• _DOCUMENT PASSAGE_:
In [1]:
import os, sys
dir2 = os.path.abspath('')
dir1 = os.path.dirname(dir2)

if not dir1 in sys.path:
    sys.path.append(dir1)

os.chdir('..')

In [17]:
import random
import pandas as pd
import numpy as np
import torch

from chronos import ChronosPipeline

from sklearn.metrics import mean_absolute_error as MAE
from sklearn.metrics import mean_absolute_percentage_error as MAPE
from sklearn.metrics import accuracy_score, roc_auc_score

from sklearn.ensemble import RandomForestRegressor, RandomForestClassifier
from sklearn.linear_model import LinearRegression, LogisticRegression
from sklearn.neighbors import KNeighborsRegressor, KNeighborsClassifier

from sklearn.svm import SVR
from sklearn.linear_model import Lasso
from sklearn.linear_model import Ridge
from xgboost import XGBRegressor, XGBClassifier
from catboost import CatBoostRegressor, CatBoostClassifier

from src.data.load_data import pipeline_data
from src.models.ts2vec_src.ts2vec import TS2Vec

from src.experiments import (
    LagModelExperint, 
    SelfSupervisedExperint, 
    FoundationZeroShort, 
    ConstPredExperiment
)

%load_ext autoreload
%autoreload 2

The autoreload extension is already loaded. To reload it, use:
  %reload_ext autoreload


In [3]:
torch.manual_seed(123)
torch.cuda.manual_seed(123)
np.random.seed(123)
random.seed(123)
torch.backends.cudnn.enabled=False
torch.backends.cudnn.deterministic=True

# Config

In [4]:
col_agg_finctions = {'Open': 'first', 'High': 'max', 'Low': 'min', 'Close': 'last', 'Volume': 'sum'}

In [5]:
train_start, train_end = '2023-10-01', '2023-11-01'
test_start, test_end = '2023-11-01', '2023-11-07'

In [6]:
use_pct_changes_X = False
use_pct_changes_ts2v = False
use_pct_changes_labels = False

In [7]:
ts2vec_device = 1
ts2vec_out_dim = 128

n_shifts = 18

In [8]:
ticker_data_path = 'configs/best_stocks_nans_rate.yaml'
ticker_data_path = 'data/all_tickers.csv'

# DataLoading

In [9]:
df = pipeline_data(col_agg_finctions=col_agg_finctions)

In [10]:
emb_model = TS2Vec(input_dims=4, device=2, output_dims=ts2vec_out_dim)

• _INFORMATION PROVIDED_:
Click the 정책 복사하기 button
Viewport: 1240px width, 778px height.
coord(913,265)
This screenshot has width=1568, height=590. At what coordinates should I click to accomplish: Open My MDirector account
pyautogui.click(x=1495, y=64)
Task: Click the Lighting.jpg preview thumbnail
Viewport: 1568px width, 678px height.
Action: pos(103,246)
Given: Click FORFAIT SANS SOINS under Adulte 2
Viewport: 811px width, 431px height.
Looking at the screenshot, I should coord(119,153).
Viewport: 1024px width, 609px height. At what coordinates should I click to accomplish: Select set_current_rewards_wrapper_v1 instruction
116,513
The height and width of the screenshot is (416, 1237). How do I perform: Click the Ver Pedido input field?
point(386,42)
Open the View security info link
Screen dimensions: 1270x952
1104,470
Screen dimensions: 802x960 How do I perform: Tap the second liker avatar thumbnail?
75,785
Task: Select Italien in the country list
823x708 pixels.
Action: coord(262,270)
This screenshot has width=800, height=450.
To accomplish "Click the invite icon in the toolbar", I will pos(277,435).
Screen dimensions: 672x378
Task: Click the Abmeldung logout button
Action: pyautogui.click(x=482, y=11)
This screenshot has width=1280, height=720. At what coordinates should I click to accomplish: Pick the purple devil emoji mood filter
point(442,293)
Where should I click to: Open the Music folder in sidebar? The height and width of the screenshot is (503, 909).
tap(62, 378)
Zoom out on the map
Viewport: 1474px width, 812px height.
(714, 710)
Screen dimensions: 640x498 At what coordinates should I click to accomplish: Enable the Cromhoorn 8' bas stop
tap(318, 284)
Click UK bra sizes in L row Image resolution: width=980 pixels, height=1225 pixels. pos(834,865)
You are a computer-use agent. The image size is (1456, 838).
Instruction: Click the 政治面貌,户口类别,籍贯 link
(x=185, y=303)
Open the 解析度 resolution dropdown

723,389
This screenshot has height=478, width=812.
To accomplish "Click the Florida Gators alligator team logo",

• _AIM OF THE TASK_: Please reproduce the notebook code above, everything from "The autoreload extension" down to "np.random.seed(123)", character for character.

• _COMPLETE OUTPUT_:
The autoreload extension is already loaded. To reload it, use:
  %reload_ext autoreload


In [3]:
torch.manual_seed(123)
torch.cuda.manual_seed(123)
np.random.seed(123)